Third Party Defendant Dennis Sartain also provided documents to Century Bank in support of the loan application. In a letter which he prepared as part of Plaintiffs' loan application, Mr. Sartain asserted he was a Certified Public Accountant ("CPA") who had worked with the Parenteaus since 2001. In fact, Mr. Sartain had not been a CPA since 2000. Mr. Sartain claimed in the letter to be familiar with the financial affairs of the Parenteaus with respect to the 4500 Dublin Road property, and provided financial statements which he claimed reflected the actual amounts expended at the property. For example, Mr. Sartain's documents showed the Parenteaus had a combined net worth of over $24 million. That representation was false.

Mr. Sartain testified the information provided in connection with the application was not accurate as to "income" in any sense of the word and instead was a summary of all non-transfer bank deposits into Plaintiffs' several accounts. He said, "I would not label what I described in my summation to be income." Sartain Dep. 108. Mr. Sartain further stated, "[t]his number [i.e. the $596,287 monthly income] is false," and indicated it was a fraud to suggest to Century Bank that it was the Parenteau's income without clarifying that the number actually reflected only bank deposits. Sartain Dep. 108-09. Mr. Sartain also testified that the $6.5 million in renovation costs claimed by Plaintiffs was not actually the cost of improvements but was instead a value which Tom Parenteau "said was the fair market value of services provided during that time period." Id. at 71, 81. The "schedule" claimed expenses much higher than were reported on Plaintiffs' tax returns. Id. at 72, 75. Sartain additionally testified he estimated the total costs reported to Century Bank were potentially double the actual costs incurred. Id. at 89.

In addition to the uncontroverted evidence set forth above, the Court takes judicial notice of the criminal proceedings against Tom Parenteau, Marsha Parenteau, and Dennis Sartain. Fed. R. Evid. 201(c)(1). Marsha Parenteau pleaded guilty to conspiracy to commit money laundering, namely, laundering the proceeds of the loan application fraud. The statement of facts submitted with her plea agreement included that false statements were made in the application for the loan from Century Bank. Marsha is currently serving her sentence of imprisonment on that charge, and the Sixth Circuit Court of Appeals recently affirmed her sentence. Marsha Parenteau, 2012 WL 5896561, at * 1, 3.

The undersigned presided over all of those criminal proceedings.
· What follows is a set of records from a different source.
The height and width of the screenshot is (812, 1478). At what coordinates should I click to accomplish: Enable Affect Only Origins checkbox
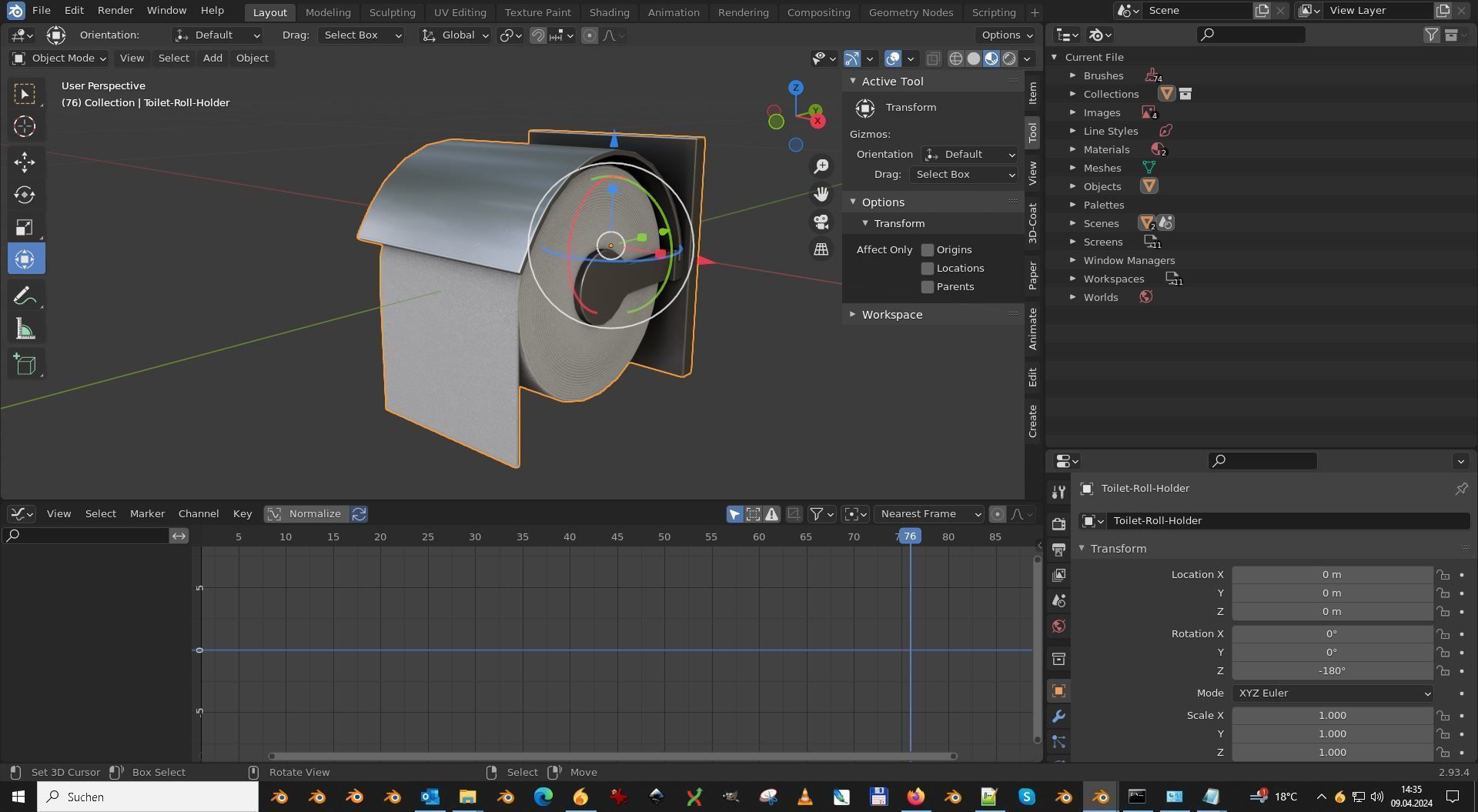pyautogui.click(x=928, y=250)
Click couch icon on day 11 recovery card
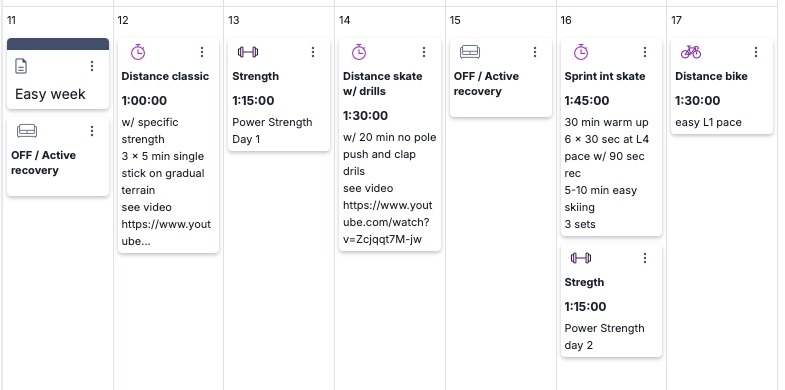 pos(27,131)
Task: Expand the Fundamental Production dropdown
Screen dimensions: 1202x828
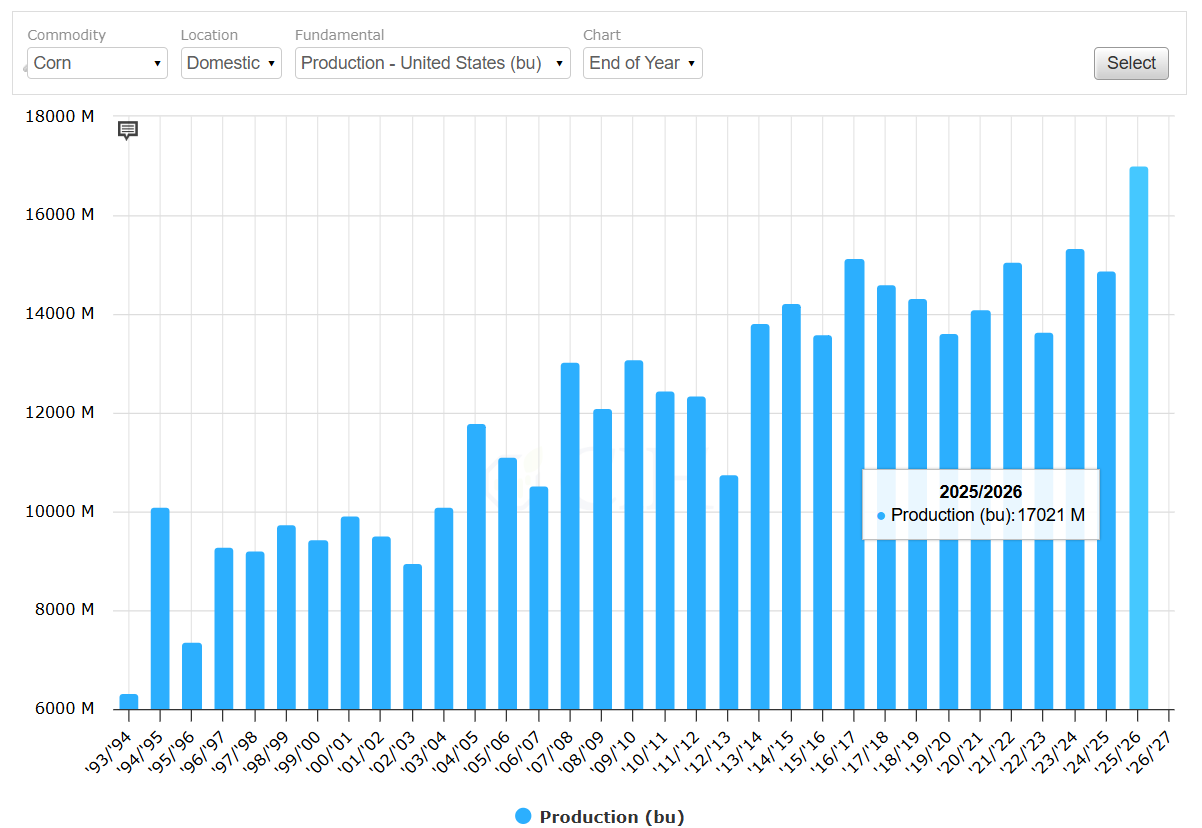Action: 432,63
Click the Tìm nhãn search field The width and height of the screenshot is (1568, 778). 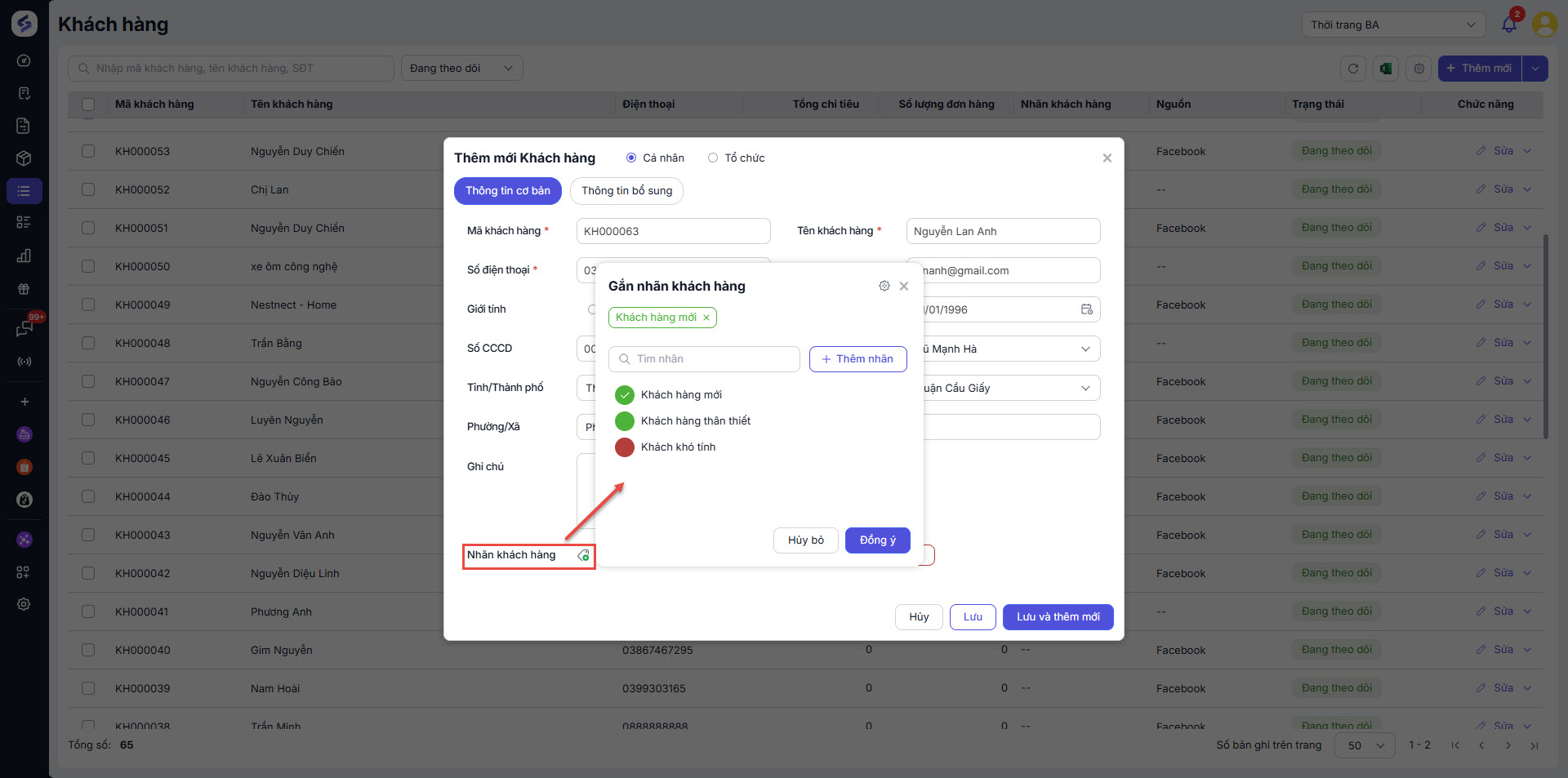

The Court also takes judicial notice that in July 2010, a jury found Tom Parenteau guilty of conspiracy to commit money laundering in connection with loan application fraud. United States v. Thomas Parenteau, Case No. 2:08-cr-180(1), PAGEID #s 1997-2009, ECF No. 256. The loan application fraud count included the false statements and financial information used in the application to obtain the $12 million refinancing loan from Century Bank for the 4500 Dublin Road property. Id., PAGEID # 805, ECF No. 96. Dennis Sartain pleaded guilty to the same count of conspiracy to commit money laundering. United States v. Dennis Sartain, 2:08-cr-180(2).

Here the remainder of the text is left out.